ECoM Trial

Effect of Carnitine Supplementation on Progression of Carotid Plaque in the Metabolic Syndrome.


Current Ongoing Work:

We are continuing the analysis of this trial to assess changes in atherosclerotic blood circulating biomarkers in response to L-Carnitine.


Randomised Controlled Trial

Obesity is one of the main causes of the metabolic syndrome, a condition which is becoming more common in Canada and worldwide. Metabolic syndrome is a name for a group of heart disease risk factors that occur together: obesity, diabetes, high blood pressure, and high cholesterol. These patients have a high risk of developing narrowing and blockages of blood vessels which occur when fat and cholesterol build up in the walls of blood vessels and form plaque. This is called atherosclerosis. Plaque buildup leads to stroke, heart attacks, and death. We do not understand the underlying mechanisms of the metabolic syndrome and we do not have a treatment for it. L-carnitine (L-C), a dietary supplement, has been shown to treat some components of the metabolic syndrome, but its benefit to reduce plaque in the blood vessels has never been studied. Recently there has been some controversy because a new study showed that L-carnitine could make heart disease worse in some patients. Our goal is to study whether supplementation with L-carnitine does in fact prevent or reduce buildup of plaque in blood vessels of patients with the metabolic syndrome. This novel therapy has the potential to decrease the burden of heart disease in obese and diabetic patients with the metabolic syndrome.

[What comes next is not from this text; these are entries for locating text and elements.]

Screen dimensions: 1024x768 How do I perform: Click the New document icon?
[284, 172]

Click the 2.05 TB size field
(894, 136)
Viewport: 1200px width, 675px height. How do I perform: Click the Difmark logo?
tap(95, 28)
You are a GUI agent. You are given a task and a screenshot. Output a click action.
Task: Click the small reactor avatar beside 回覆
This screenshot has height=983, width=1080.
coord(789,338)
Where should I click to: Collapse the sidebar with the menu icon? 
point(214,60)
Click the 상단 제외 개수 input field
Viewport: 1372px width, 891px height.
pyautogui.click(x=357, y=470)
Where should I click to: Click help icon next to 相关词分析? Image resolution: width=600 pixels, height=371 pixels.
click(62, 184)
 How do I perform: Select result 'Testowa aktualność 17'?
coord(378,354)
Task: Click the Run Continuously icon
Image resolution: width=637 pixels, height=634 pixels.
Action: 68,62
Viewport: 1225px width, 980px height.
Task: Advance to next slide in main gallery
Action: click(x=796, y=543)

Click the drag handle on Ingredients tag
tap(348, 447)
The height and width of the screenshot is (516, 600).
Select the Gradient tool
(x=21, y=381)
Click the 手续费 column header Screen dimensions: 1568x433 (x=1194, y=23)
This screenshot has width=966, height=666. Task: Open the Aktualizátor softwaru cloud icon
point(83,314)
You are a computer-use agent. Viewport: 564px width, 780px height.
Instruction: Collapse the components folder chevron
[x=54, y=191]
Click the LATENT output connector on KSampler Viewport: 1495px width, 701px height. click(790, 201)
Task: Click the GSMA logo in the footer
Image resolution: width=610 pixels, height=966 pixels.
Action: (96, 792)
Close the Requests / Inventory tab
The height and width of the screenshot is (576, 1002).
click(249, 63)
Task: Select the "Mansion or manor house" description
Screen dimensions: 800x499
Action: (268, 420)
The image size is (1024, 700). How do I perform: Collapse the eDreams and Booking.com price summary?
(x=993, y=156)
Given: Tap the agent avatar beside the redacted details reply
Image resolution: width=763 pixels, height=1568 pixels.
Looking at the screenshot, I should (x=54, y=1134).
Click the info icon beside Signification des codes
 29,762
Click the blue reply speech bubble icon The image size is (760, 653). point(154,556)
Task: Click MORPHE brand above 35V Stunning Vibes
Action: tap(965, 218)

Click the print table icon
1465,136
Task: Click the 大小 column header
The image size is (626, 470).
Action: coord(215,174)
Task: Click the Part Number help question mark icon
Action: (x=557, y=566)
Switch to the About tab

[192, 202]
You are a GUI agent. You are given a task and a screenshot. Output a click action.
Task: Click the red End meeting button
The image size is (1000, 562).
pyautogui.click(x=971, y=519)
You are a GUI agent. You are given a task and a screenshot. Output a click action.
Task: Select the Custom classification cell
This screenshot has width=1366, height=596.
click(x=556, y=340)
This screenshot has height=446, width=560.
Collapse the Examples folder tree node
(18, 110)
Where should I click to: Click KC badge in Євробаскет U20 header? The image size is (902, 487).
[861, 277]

Research Question: Does L-Carnitine therapy regress atherosclerosis, as measured by total plaque volume (TPV) assessed by 3D carotid ultrasound in patients with MetS?

Study Design: Phase 2, prospective, parallel, double blinded, randomized, placebo-controlled, two-center trial.

Study Population: 160 patients, followed in clinics for CVD prevention, fulfilling diagnosis criteria for MetS will be recruited.

Study Intervention: Following randomization, participants will enter a six month treatment period with either 2 g/day of oral L-C or placebo, both given in divided doses in the morning and evening.

Outcomes: Change in carotid total plaque volume (TPV) at 6 months.

Study status: Funded, Completed

Registered trial: NCT02117661




This trial was funded by the Heart and Stroke Foundation of Canada and the Department of Medicine at Queen's University.